Garrett, que ha guardado silencio hasta ahora, se lleva su botella de Gatorade a los labios… y por un breve instante todos dejan de hablar. Sin querer. Casi como un hipido mental mientras ven a mi hermano tragarse el refrescante líquido azul. Al final, el señor Burnside rompe el silencio:

—Ya hablaremos —dice mientras se vuelve para marcharse.

Siempre termina las conversaciones así, y es la señal que pone fin a nuestra imprecisa hermandad. Todos se despiden y regresan a sus casas, pero más de un par de ojos se detiene en la botella vacía de Gatorade de Garrett antes de marcharse.

—¡Excursión al Costco! —dice el tío Laurel más tarde, sobre las cinco—. ¿Quién se viene?

—¿Me vas a comprar un perrito caliente? —pregunta Garrett, que sabe que, aunque el tío diga que no, se lo comprará de todos modos. Laurel es un blando.

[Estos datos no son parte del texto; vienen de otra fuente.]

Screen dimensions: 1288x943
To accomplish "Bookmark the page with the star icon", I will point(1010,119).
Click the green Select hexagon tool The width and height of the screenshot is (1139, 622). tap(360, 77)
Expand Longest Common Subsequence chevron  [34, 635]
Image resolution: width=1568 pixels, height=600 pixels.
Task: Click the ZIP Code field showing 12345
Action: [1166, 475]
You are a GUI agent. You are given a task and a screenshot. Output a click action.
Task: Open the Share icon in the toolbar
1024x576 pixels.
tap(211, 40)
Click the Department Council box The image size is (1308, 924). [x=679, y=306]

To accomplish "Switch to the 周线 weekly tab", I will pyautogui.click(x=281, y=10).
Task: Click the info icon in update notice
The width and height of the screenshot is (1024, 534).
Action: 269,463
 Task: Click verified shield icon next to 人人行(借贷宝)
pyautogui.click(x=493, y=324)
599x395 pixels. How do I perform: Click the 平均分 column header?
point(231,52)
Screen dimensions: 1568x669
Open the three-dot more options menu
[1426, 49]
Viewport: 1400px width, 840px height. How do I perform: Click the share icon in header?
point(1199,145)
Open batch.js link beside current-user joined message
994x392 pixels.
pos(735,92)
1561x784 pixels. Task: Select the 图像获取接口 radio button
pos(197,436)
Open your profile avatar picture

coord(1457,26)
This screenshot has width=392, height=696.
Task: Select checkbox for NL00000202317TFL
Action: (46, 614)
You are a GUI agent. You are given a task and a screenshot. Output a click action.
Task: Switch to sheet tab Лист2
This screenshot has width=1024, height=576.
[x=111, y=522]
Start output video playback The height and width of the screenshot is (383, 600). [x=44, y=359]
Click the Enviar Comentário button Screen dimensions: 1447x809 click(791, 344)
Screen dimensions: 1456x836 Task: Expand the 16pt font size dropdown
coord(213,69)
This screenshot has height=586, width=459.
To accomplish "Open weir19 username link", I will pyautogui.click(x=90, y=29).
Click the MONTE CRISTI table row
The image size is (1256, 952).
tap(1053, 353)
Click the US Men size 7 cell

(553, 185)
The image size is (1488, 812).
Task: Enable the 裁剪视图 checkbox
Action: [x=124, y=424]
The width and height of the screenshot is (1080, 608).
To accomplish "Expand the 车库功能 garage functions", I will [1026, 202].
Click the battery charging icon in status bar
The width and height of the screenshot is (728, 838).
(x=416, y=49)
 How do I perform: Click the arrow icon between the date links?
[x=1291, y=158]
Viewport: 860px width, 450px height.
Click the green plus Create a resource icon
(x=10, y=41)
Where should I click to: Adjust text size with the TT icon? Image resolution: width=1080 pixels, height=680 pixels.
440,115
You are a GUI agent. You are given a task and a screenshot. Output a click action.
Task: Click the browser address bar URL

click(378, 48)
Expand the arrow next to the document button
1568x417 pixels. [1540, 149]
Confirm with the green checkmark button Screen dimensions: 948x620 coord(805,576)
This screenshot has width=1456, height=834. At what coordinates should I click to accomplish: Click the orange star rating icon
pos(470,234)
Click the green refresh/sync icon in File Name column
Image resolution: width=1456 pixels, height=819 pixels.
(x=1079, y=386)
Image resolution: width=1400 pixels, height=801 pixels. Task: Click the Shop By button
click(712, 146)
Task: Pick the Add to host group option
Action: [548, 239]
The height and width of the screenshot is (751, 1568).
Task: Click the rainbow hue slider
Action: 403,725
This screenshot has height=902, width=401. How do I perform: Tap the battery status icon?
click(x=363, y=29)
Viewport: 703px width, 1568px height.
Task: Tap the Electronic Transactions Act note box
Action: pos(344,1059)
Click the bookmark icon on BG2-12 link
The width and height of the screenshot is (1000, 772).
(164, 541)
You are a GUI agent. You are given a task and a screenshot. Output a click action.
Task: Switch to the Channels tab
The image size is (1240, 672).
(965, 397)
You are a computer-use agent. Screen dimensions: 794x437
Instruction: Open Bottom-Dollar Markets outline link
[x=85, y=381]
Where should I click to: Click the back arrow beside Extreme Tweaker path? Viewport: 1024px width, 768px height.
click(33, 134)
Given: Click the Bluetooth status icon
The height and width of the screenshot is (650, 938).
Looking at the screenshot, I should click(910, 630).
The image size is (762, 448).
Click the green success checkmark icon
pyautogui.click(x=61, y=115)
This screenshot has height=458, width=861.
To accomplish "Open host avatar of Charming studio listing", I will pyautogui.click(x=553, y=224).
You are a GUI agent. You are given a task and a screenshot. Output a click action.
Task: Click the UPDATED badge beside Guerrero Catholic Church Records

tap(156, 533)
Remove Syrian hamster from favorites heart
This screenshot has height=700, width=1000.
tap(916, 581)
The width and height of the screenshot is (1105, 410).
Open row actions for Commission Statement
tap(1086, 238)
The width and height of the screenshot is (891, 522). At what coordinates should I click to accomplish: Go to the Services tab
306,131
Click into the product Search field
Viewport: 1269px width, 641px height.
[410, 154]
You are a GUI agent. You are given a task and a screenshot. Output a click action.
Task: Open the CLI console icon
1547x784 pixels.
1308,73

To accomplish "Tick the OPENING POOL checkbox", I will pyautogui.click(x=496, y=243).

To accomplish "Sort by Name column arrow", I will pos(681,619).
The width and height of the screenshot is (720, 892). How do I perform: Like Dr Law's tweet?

—Los perritos calientes son el menor de nuestros problemas —le digo, y él no me lo discute. Sabe por qué vamos, no es tan estúpido. Aun así, también sabe que le comprarán un perrito caliente.

Nos subimos en la parte de delante de la ranchera todoterreno del tío Laurel, que tiene una suspensión mucho más alta de la que debería permitírsele a un hombre de su edad.

—Mamá dice que tenemos unas cuantas botellas de agua en el garaje —comenta Garrett.

—Vamos a necesitar muchas más —respondo.

Intento calcularlo mentalmente. También he visto las botellas: nueve de medio litro, y somos cinco. No nos durarán ni un día.

Cuando doblamos la esquina para salir del barrio y llegar a la calle principal, nuestro tío dice:

—Puede que el condado tarde un par de días en recuperar el agua corriente. Es probable que no necesitemos más que un par de cajas.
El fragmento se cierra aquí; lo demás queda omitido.